Patty has a routine every morning. She comes into the kitchen, puts on a cup of cinnamon spice coffee in her keurig and a pot of regular coffee in Holtzmann’s battered, augmented, old coffee maker. She settles in with her morning cinnamon spice coffee -- the only time of day she drinks it -- and her chick lit novel at the kitchen table, and just reads for half an hour exactly. 

 

Abby’s the only one who ever sees this part of the morning. She wanders in a few minutes after Patty most mornings, pours herself a cup of the still-brewing coffee -- black, always -- puts waffles in the toaster, and sits across from Patty. 

 

There’s a pattern to Patty’s novels. They’re always chick lit -- a stiletto heel or a bouquet of flowers usually dons the cover -- but she rotates between friendship and romance focuses in a steady pattern. Abby knows when she’s getting to a good part when she holds the handle of her mug but doesn’t actually drink any of the coffee for several pages. 

 

The morning is also the only time Abby ever sees Patty wear glasses. Reading glasses, she notes, the kind you could get at Duane Reade 2 for $3. Patty never wears them when she reads nonfiction. Then again, nonfiction is usually printed in larger books than these novels. Abby munches her waffles in silence and flips through the reports they’ve received from Homeland Security, or she scrolls through the Ghost News New York subreddit. 

 

When she’s finished with her coffee Patty sets the mug -- enormous and obviously handmade -- to her left until she finishes her half hour of reading. Abby would call it a guilty pleasure book but she knows Patty doesn’t believe in feeling guilty about your pleasures.

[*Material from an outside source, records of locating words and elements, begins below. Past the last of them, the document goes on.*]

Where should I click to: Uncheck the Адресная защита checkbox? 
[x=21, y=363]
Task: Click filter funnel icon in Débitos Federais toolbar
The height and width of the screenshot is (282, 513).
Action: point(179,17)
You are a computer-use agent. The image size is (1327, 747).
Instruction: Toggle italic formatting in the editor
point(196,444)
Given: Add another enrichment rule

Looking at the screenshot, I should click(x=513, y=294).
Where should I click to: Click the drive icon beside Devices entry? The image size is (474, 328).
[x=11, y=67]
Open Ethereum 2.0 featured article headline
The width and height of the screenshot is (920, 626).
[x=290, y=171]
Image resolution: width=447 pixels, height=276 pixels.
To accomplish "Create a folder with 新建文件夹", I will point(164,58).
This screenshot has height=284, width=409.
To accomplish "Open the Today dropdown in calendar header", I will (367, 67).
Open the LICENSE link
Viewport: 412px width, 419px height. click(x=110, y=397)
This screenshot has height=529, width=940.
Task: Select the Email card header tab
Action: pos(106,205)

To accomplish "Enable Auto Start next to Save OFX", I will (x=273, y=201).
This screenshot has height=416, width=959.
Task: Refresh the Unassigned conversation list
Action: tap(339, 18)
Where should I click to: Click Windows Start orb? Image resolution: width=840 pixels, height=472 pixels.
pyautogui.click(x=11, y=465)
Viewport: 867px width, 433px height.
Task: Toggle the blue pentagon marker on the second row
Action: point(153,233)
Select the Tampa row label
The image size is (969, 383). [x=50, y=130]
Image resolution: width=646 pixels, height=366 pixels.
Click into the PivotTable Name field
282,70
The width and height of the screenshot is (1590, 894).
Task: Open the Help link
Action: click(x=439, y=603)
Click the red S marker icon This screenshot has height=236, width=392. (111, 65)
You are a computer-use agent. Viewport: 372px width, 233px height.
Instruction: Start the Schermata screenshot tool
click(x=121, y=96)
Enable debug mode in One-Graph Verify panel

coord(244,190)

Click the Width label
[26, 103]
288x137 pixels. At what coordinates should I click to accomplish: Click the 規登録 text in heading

At the end of the half hour -- always exactly half an hour, never an alarm -- Patty slides her bookmark in to mark her page, washes her mug, plants a good morning kiss on the top of Abby’s head, and heads upstairs with an apple or a banana. Erin made the bookmark for their first Christmas together. Patty used it every morning in her chick lit and always smiled a half smile when she slid it into the pages.

 

Abby kept thinking she would ask Patty how she knew the half hour was up, but she never has. She’s pretty sure, though, that Patty knows her reading speed and knows how many pages she can read in half an hour. 

 

Patty would never call herself routine-oriented, Abby knows this, and she’s not nearly as ruled by routine as Erin, but she has her routines. She drinks coffee and reads in the morning. Abby always knows when Patty’s ready for lunch by the creaking of each desk drawer in order -- put away the book in the top left drawer, mark her notes and file them in the binder applicable to the topic or neighborhood then put that binder in the large bottom drawer to revisit in the afternoon, get her keys from the wide drawer over her legs, lock the drawer with her oldest and rarest book -- before she finds Holtz and the rest. Patty checks the firehouse’s locks in the same order every night before they all turn in - back door, back windows, garage bay, front office door, side door, side window - and on Saturday nights she checks them twice, once in order and the second time in reverse order. She always puts her phone in her left pants pocket. 

 

Patty Tolan doesn’t see herself as routine. She doesn’t walk the same routes, she changes her deli order all the time, she switches toothpaste so often she’s probably tried them all. But Abby sees.


End file.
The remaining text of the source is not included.